学习型索引通过学习数据分布可以准确地预测数据存取的位置,可在保持高效稳定的查询下,显著降低索引的内存占用.现有的学习型索引主要针对只读查询进行优化,而对插入和更新支持不足.本文针对上述挑战,设计了一种基于Radix Tree的工作负载自适应学习型索引ALERT.ALERT使用Radix Tree来管理不定长的分段,段内采用具有最大误差界的线性插值模型进行预测.同时,ALERT使用一种高效的插入缓冲来降低数据插入更新的代价.本文针对点查询和范围查询提出两种自适应重组优化方法,通过对工作负载进行感知,动态地调整插入缓冲的组织结构.实验验证,ALERT与业界流行的学习型索引相比,构建时间平均降低了81%,内存占用平均降低了75%,在保持了优秀读性能的同时,使插入延迟平均降低了50%;此外,ALERT使用自适应重组优化能有效感知查询工作负载特征,与不使用自适应重组优化相比,查询延迟平均降低了15%.

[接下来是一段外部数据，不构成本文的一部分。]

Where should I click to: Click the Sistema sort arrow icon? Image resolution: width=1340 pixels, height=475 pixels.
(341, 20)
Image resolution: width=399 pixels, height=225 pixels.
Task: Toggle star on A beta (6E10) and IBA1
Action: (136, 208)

Learned indexes are capable of predicting the accurate location of data in storage by learning the data distribution. These indexes can significantly reduce storage consumption while providing efficient query processing. Existing learned indexes are mostly optimized for read-only queries, but inadequate in supporting insertions and updates. In an attempt to address the challenges faced by learned index, this paper proposes a workload-adaptive learned index named ALERT. Generally, ALERT employs a Radix Tree to manage variable-length segments, where each segment contains a linear interpolation model with a maximum error-bound. Meanwhile, ALERT utilizes an insertion memory buffer to reduce the cost of updates. Following the database-cracking approach, the paper proposes adaptive index maintenance during the run-time processing of point queries and range queries. The maintenance technique is implemented by performing workload-aware dynamic re-organization on the insertion buffer. Experimental results confirm that, when compared to state-of-the-art learned index, ALERT achieves competitive results as it reduces the index the average construction time by 81%, the average memory utilization by 75%, the average latency of insert by 50%, while maintaining competitive read performances. The average query latency of ALERT is also reduced by 15%, owing to its effective workload-aware optimization.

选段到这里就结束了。